Author contributions

All authors were involved in data acquisition and interpretation, drafting the manuscript, and critical content revisions. Although the sponsor was involved in the design of the study, data collection, and fact-checking of information, the content of this manuscript, the interpretation of the data, and the decision to submit the manuscript for publication were made by the authors independently. All authors approved the final manuscript.

Funding statement

Funding for this study was provided by Pharming Technologies BV, Leiden, The Netherlands.

Availability of data and materials

The registry dataset is not publicly available but may be provided by the sponsor upon a reasonable written request.

Declaration of competing interest

A Valerieva reports serving as a consultant for Pharming Group NV; and receiving symposium sponsorship from Takeda/Shire, Sobi, and CSL Behring. MT Staevska reports receiving consultancy/speaker honoraria from Pharming Group NV and Sobi. V Grivcheva-Panovska reports serving as principal investigator for clinical trials sponsored by Pharming Group NV. M Jesenak reports receiving consultancy/speaker honoraria from CSL Behring, Shire, Sobi, and Takeda Pharmaceutical Co. Ltd.; and serving as a principal investigator for clinical trials sponsored by BioCryst Pharmaceuticals, Inc. and Pharming Group NV. K Viktória Kőhalmi reports receiving consultancy/speaker honoraria from CSL Behring and Shire. K Hrubiskova reports serving as co-investigator for clinical trial sponsored by Pharming Group NV and receiving consultancy honoraria from Takeda Pharmaceutical Co. Ltd. A Zanichelli reports serving as a consultant for CSL Behring and Shire HGT. L Bellizzi is an employee of Pharming Group NV. A Relan is an employee of Pharming Healthcare Inc.
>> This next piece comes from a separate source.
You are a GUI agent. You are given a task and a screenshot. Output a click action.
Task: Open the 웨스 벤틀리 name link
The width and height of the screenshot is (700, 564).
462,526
R Hakl reports receiving consultancy/speaker honoraria from CSL Behring, Shire, and Takeda Pharmaceutical Co. Ltd.; and serving as a principal investigator for clinical trials sponsored by BioCryst Pharmaceuticals, Pharming Group NV, and KalVista Pharmaceuticals. H Farkas reports receiving research grants from CSL Behring, Pharming Group NV, and Shire/Takeda; consultancy/speaker fees and honoraria from BioCryst Pharmaceuticals, Inc., CSL Behring, Pharming, and Shire HGT/Takeda; serving as an advisor for these companies, and as a principal investigator for clinical trials/registries for BioCryst, CSL Behring, KalVista, Pharming, and Shire/Takeda.